RECORDS TO USE:
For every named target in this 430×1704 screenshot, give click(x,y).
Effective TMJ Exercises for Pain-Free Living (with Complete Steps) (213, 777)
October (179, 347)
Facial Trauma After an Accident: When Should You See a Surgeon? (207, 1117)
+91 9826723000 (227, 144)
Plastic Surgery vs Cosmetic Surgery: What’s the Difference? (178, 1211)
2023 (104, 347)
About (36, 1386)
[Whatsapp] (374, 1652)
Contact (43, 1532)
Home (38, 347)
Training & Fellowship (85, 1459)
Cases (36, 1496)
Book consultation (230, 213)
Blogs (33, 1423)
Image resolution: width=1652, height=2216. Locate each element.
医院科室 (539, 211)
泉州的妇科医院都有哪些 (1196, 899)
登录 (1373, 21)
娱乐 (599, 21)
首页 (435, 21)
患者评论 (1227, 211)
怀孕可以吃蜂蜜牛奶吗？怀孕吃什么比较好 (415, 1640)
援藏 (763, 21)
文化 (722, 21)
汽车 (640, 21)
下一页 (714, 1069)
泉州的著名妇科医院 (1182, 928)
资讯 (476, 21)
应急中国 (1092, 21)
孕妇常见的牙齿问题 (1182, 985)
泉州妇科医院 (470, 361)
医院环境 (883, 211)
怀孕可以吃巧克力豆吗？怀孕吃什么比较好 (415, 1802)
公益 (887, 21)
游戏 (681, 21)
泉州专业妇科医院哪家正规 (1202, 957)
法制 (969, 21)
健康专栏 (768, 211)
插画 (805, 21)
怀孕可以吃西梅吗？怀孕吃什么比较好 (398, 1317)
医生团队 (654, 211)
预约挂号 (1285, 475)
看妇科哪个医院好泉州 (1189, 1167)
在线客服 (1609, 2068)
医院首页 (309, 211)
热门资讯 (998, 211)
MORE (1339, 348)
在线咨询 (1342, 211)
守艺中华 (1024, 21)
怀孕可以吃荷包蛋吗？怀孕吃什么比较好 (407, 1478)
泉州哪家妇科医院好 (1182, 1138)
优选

TASK STATEMENT:
Print only the lines from the top of the data above down to the line holding "泉州妇科医院 (470, 361)", inclusive.

ANSWER SPACE:
For every named target in this 430×1704 screenshot, give click(x,y).
Effective TMJ Exercises for Pain-Free Living (with Complete Steps) (213, 777)
October (179, 347)
Facial Trauma After an Accident: When Should You See a Surgeon? (207, 1117)
+91 9826723000 (227, 144)
Plastic Surgery vs Cosmetic Surgery: What’s the Difference? (178, 1211)
2023 (104, 347)
About (36, 1386)
[Whatsapp] (374, 1652)
Contact (43, 1532)
Home (38, 347)
Training & Fellowship (85, 1459)
Cases (36, 1496)
Book consultation (230, 213)
Blogs (33, 1423)
Image resolution: width=1652, height=2216. Locate each element.
医院科室 (539, 211)
泉州的妇科医院都有哪些 (1196, 899)
登录 (1373, 21)
娱乐 (599, 21)
首页 (435, 21)
患者评论 (1227, 211)
怀孕可以吃蜂蜜牛奶吗？怀孕吃什么比较好 (415, 1640)
援藏 (763, 21)
文化 (722, 21)
汽车 (640, 21)
下一页 (714, 1069)
泉州的著名妇科医院 (1182, 928)
资讯 (476, 21)
应急中国 (1092, 21)
孕妇常见的牙齿问题 (1182, 985)
泉州妇科医院 (470, 361)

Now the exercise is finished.